The building is located one block south of the historic Sharp End business district, which served as the commercial and cultural hub for Columbia's Black community from the early 1900s until its demolition during urban renewal in the 1960s.

===Later uses===

Following Frank McKinney's death in 1934, the building was sold to William "W.G." Tallen, a Greek immigrant from Randolph County. Tallen converted the first floor into a candy store and brewery, and the dance floor was dismantled. In the 1950s, the second floor was converted into a chicken hatchery, which operated until the early 1960s.

In May 1978, the McKinney Building was added to a historic inventory by the Missouri State Historic Preservation Office. Later that year, the building was converted into a two-story department store by Ancel Proctor and Richard Halterman, who added a grand stairwell and skylights. In 1993, Rick Rother purchased the building and converted the first floor into a physical therapy office while using the second floor as a living space.

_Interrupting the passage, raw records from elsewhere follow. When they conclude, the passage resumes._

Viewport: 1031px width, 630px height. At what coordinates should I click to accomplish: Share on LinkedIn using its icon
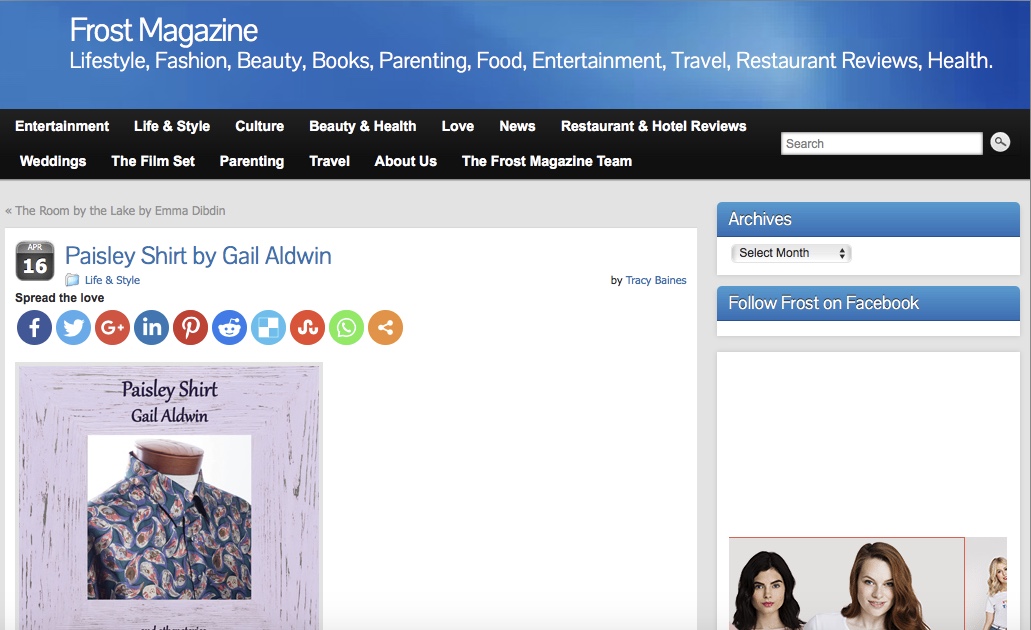point(151,327)
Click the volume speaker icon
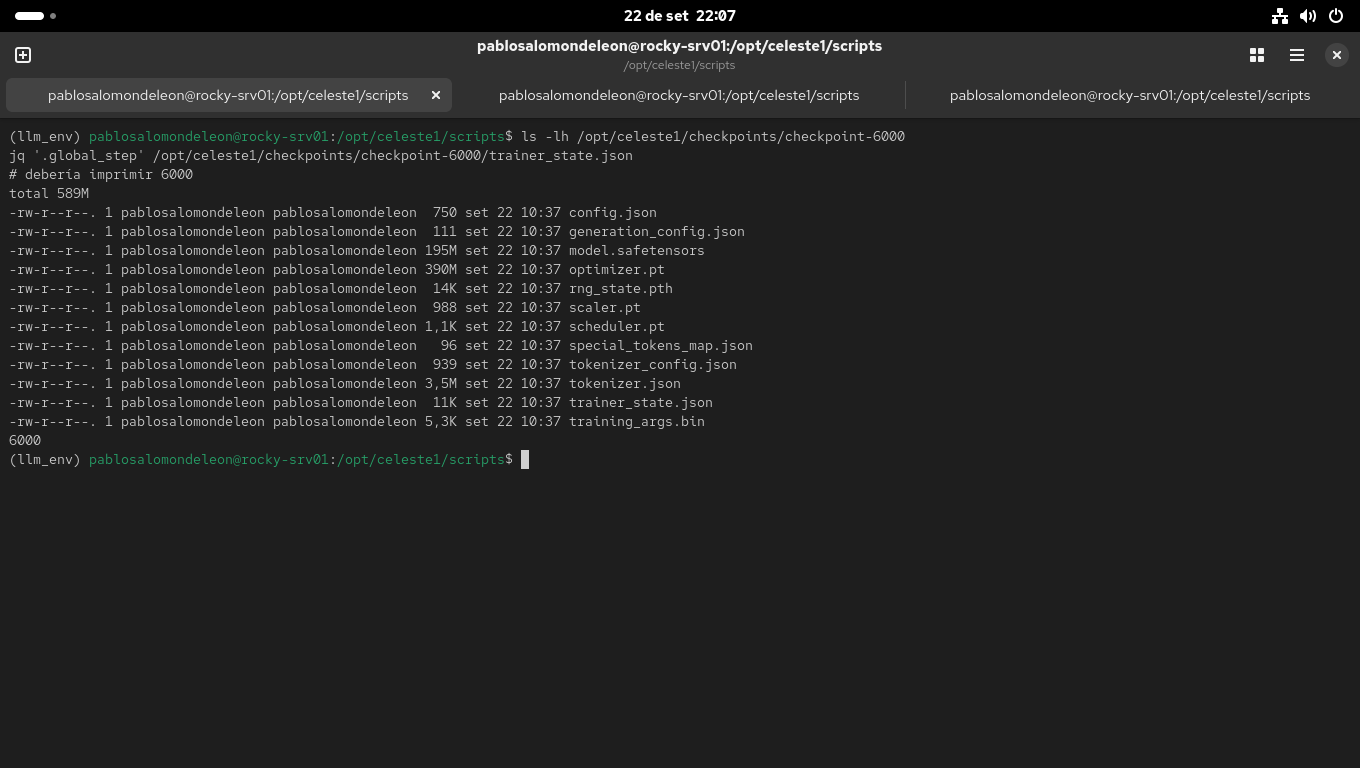 coord(1308,16)
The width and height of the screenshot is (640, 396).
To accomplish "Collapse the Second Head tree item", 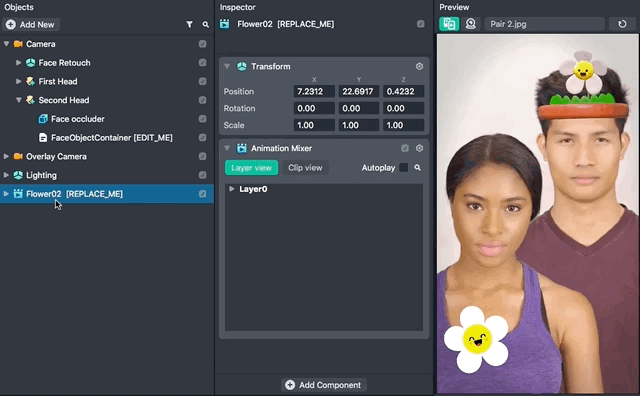I will pos(19,100).
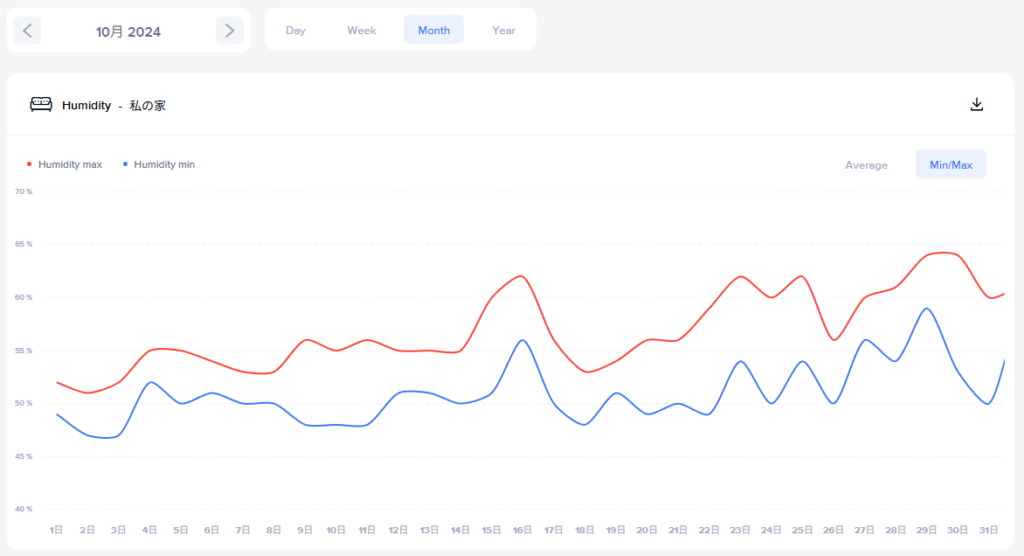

=== City acquisition and preservation ===

In August 2023, the Columbia City Council unanimously approved the acquisition of the McKinney Building for approximately $1.7 million. The city's Historic Preservation Commission had previously designated the building as a "Most Notable Property."

A 15-member Mayor's Task Force was appointed to determine the building's future use, with members representing organizations including the Columbia NAACP, Second Baptist Church, the Boone County Historical Society, the University of Missouri School of Music Jazz Studies program, the J.W. "Blind" Boone Foundation, and the Sharp End Heritage Committee.

Proposed uses for the building include a downtown welcome center, an African American history museum, a restored jazz performance venue, and office space for Black-led nonprofit organizations.

In September 2025, the building underwent emergency maintenance to stabilize a failed column.